Rebuzzi Sara Elena, Banna Giuseppe Luigi, Murianni Veronica, Damassi Alessandra, Giunta Emilio Francesco, Fraggetta Filippo, De Giorgi Ugo, Cathomas Richard, Rescigno Pasquale, Brunelli Matteo, Fornarini Giuseppe
Medical Oncology, Ospedale San Paolo, 17100 Savona, Italy.
Department of Internal Medicine and Medical Specialties (Di.M.I.), University of Genova, 16132 Genova, Italy.
Cancers (Basel). 2021 Nov 3;13(21):5517. doi: 10.3390/cancers13215517.
In recent years, the treatment landscape of urothelial carcinoma has significantly changed due to the introduction of immune checkpoint inhibitors (ICIs), which are the standard of care for second-line treatment and first-line platinum-ineligible patients with advanced disease. Despite the overall survival improvement, only a minority of patients benefit from this immunotherapy. Therefore, there is an unmet need to identify prognostic and predictive biomarkers or models to select patients who will benefit from ICIs, especially in view of novel therapeutic agents. This review describes the prognostic and predictive role, and clinical readiness, of clinical and tumour factors, including new molecular classes, tumour mutational burden, mutational signatures, circulating tumour DNA, programmed death-ligand 1, inflammatory indices and clinical characteristics for patients with urothelial cancer treated with ICIs. A classification of these factors according to the levels of evidence and grades of recommendation currently indicates both a prognostic and predictive value for ctDNA and a prognostic relevance only for concomitant medications and patients' characteristics.

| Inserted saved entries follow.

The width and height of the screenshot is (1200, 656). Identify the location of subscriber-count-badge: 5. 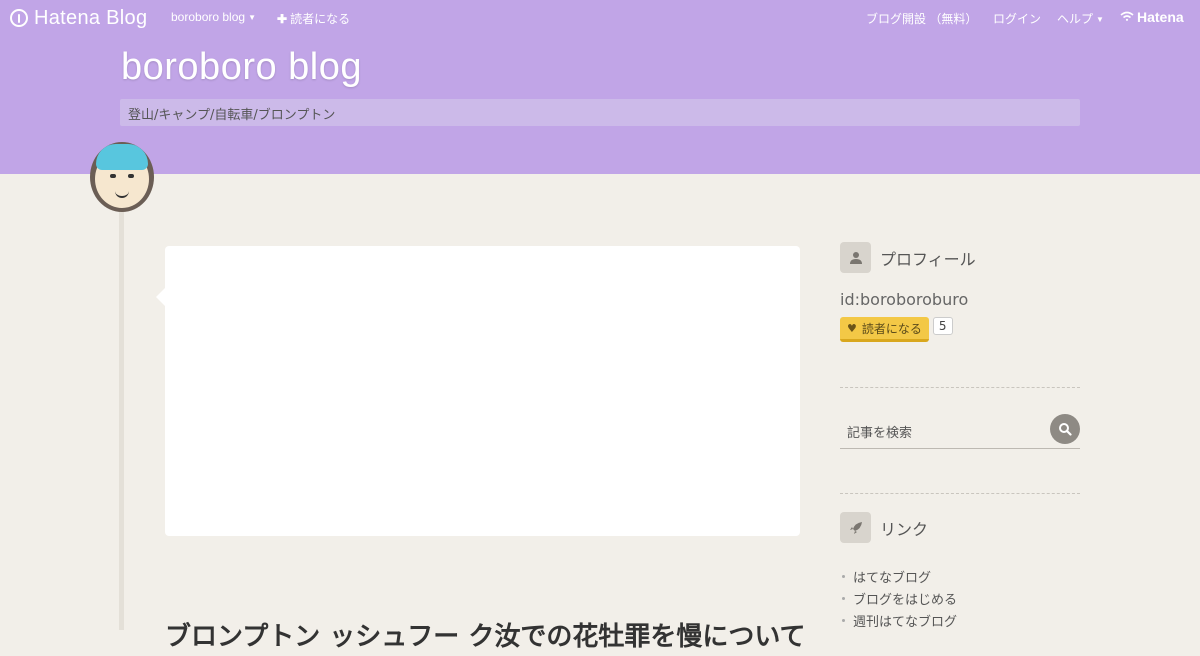
(942, 326).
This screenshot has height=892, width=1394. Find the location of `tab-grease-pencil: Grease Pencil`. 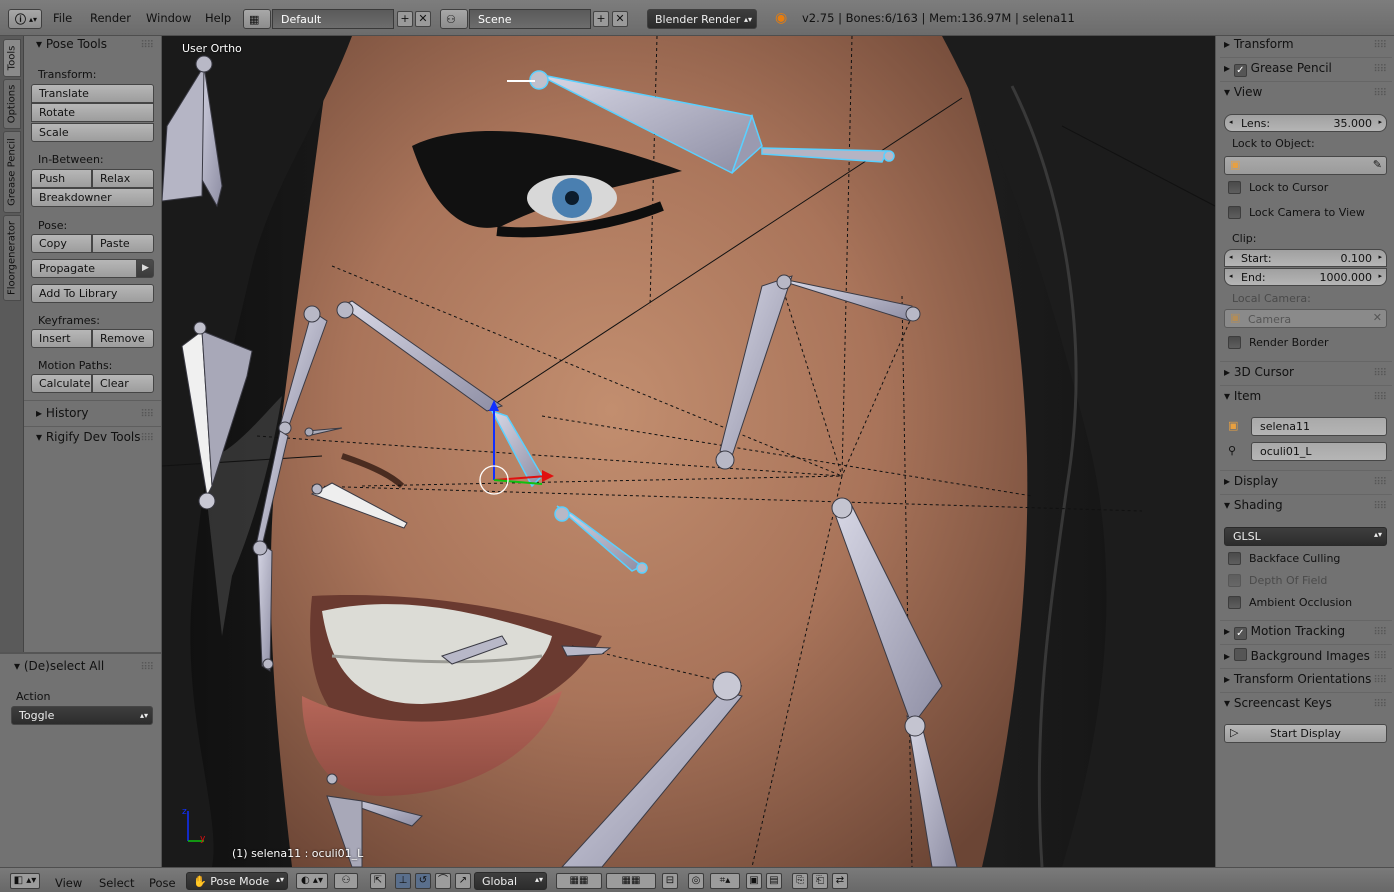

tab-grease-pencil: Grease Pencil is located at coordinates (12, 172).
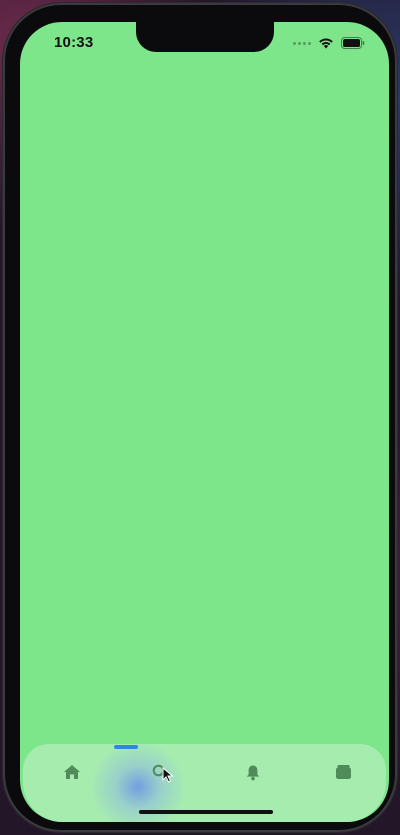 Image resolution: width=400 pixels, height=835 pixels. I want to click on cellular-signal-icon, so click(302, 43).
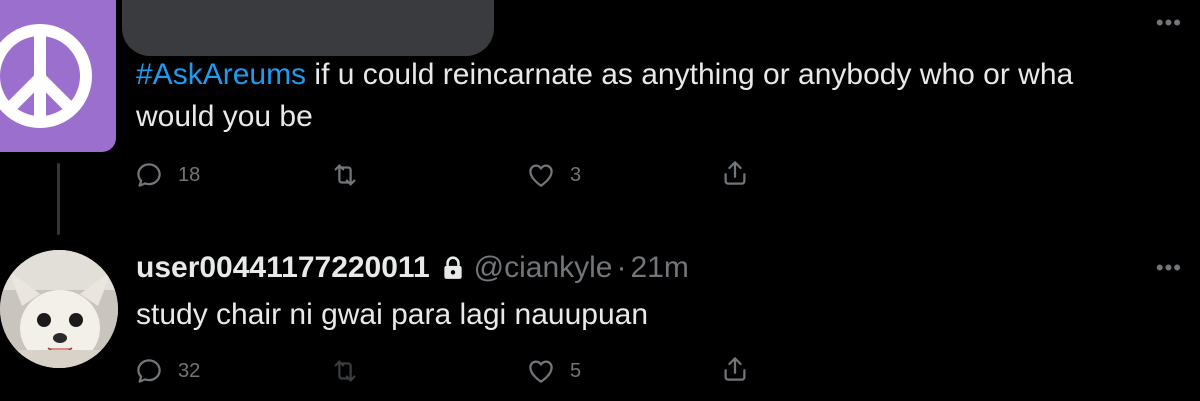  I want to click on avatar-dog, so click(59, 309).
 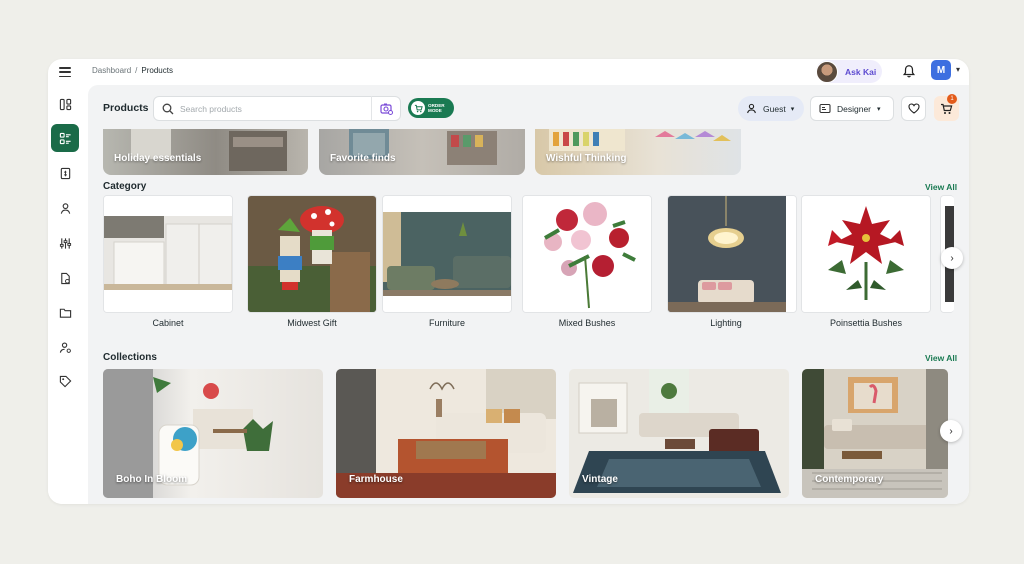 I want to click on collections-title: Collections, so click(x=130, y=358).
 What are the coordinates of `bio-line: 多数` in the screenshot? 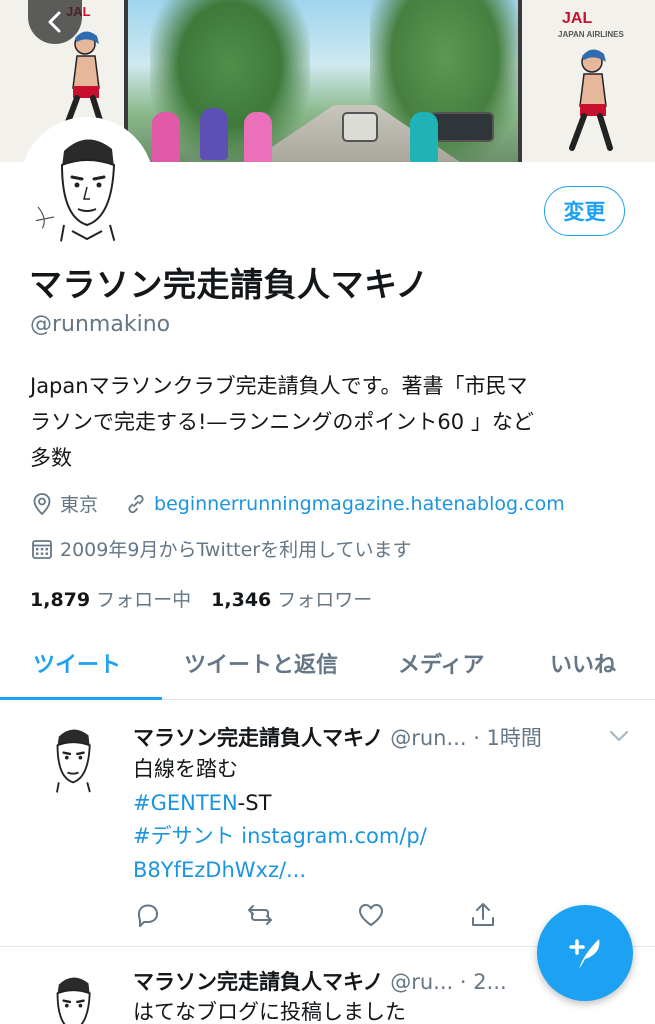 It's located at (51, 458).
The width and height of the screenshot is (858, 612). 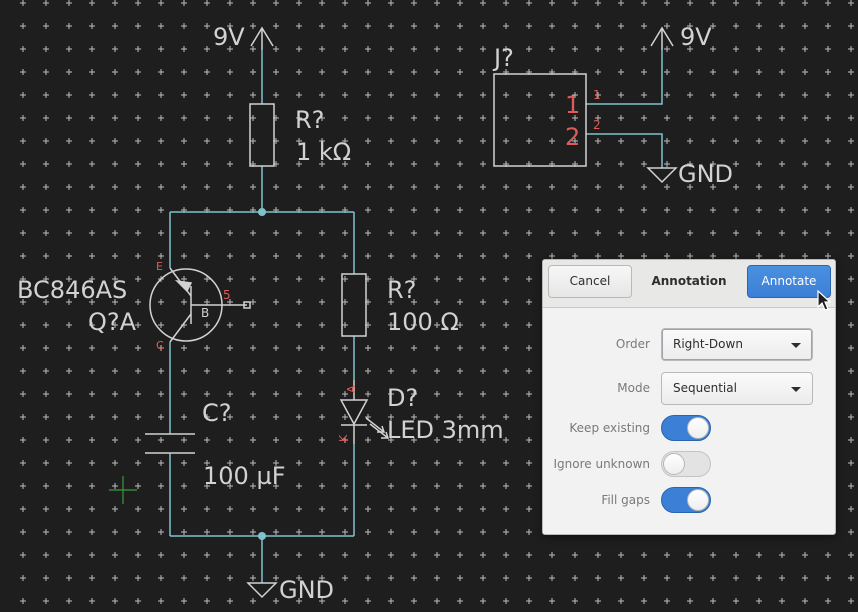 I want to click on resistor-r2-body, so click(x=354, y=305).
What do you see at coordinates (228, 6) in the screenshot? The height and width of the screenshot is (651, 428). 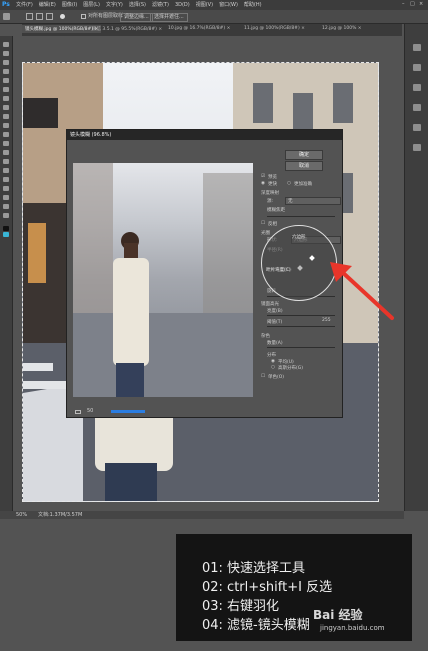 I see `menu-window: 窗口(W)` at bounding box center [228, 6].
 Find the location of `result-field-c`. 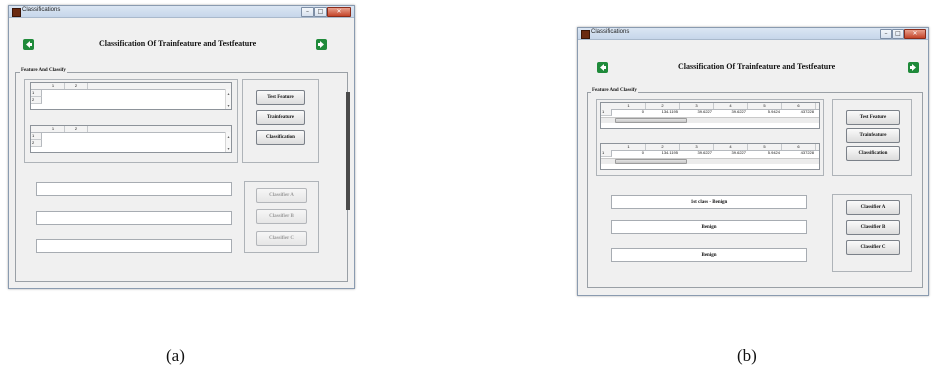

result-field-c is located at coordinates (134, 246).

近年来,由于免疫检查点抑制剂(ICI)的引入,尿路上皮癌的治疗格局发生了显著变化,ICI是晚期疾病二线治疗和一线铂类不适用患者的标准治疗方法。尽管总体生存率有所提高,但只有少数患者能从这种免疫治疗中获益。因此,迫切需要识别预后和预测生物标志物或模型,以选择能从ICI中获益的患者,特别是考虑到新型治疗药物。本综述描述了临床和肿瘤因素(包括新的分子类别、肿瘤突变负荷、突变特征、循环肿瘤DNA、程序性死亡配体1、炎症指标以及接受ICI治疗的尿路上皮癌患者的临床特征)的预后和预测作用以及临床应用准备情况。根据证据水平和推荐等级对这些因素进行分类,目前表明循环肿瘤DNA既有预后价值也有预测价值,而伴随用药和患者特征仅具有预后相关性。